7月に打ち出された、半導体素材に関する輸出管理の見直しは、限られた品目の話でもありますし、自由貿易体制下でもありえる措置です。一方、ホワイト国指定の除外となると、日本側から「安全保障上の懸念がある」「もはや友好国ではない」と宣言するに等しい。ひとたび除外すれば、再び「ホワイト国(カテゴリーA)」に指定するのはハードルが高い。日韓どちらも一歩も引けない「ガチンコ対決」「チキンゲーム」の状況に陥っています。
これまでも、日韓には外交上で緊張する場面がありました。しかし、在日米軍と在韓米軍が連動している以上、安全保障上の戦略的利益を共有していた。そこが“最後の砦”でした。ところが昨年12月のレーダー照射事件で、安全保障の領域ですら、決定的に信頼関係を失ってしまった。
もはや日韓関係の局面が変わり、われわれがかつて見たことのない状況に直面しています。
「解決済み」を反故にした韓国側の理屈
今回、日本の輸出管理体制の見直しを受けた韓国側の反応は、激しいものでした。これほど強い反発は、なぜ起こったのでしょうか。
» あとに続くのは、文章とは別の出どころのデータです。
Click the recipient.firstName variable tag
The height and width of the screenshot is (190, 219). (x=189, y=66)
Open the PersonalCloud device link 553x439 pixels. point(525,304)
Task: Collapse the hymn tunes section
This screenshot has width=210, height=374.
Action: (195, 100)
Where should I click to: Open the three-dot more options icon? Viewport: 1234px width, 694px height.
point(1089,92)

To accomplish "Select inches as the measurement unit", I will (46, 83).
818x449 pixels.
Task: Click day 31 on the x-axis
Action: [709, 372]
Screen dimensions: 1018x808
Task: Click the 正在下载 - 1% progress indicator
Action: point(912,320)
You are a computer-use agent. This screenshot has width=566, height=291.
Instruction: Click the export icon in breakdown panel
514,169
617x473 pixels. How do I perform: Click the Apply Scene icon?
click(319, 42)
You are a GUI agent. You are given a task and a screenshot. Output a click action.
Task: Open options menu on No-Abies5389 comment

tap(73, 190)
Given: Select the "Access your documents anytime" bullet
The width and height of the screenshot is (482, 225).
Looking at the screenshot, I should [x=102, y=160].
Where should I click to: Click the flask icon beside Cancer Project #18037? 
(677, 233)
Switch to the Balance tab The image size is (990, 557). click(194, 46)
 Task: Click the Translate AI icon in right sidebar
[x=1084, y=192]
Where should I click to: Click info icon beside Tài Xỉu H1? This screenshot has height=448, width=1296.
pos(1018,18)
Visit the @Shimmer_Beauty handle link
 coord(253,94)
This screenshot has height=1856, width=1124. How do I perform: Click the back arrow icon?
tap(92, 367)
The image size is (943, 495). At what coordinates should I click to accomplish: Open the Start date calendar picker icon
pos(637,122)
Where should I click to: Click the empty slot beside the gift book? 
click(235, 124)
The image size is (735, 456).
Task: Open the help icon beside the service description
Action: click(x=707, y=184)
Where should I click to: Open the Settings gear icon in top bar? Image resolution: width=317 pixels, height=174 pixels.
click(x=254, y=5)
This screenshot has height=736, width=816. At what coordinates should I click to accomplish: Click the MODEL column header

韓国は、今回の措置を「歴史問題に対する報復」と理解しています。特に、日本企業に対して元「徴用工」(旧朝鮮半島出身労働者)への賠償を命じた昨年の大法院(韓国最高裁)判決についての報復だというのです。韓国側は「大法院の判決で差し押さえられた資産の現金化は、早ければ8月と言われていたのに大幅に遅れている。まだ日本に実害が生じていないではないか。それなのに、経済的な戦争を仕掛けてきた」と捉えている。つまり、日本側が先に挑発し、本来別の領域である経済と絡めたのは国際法違反であると考えている。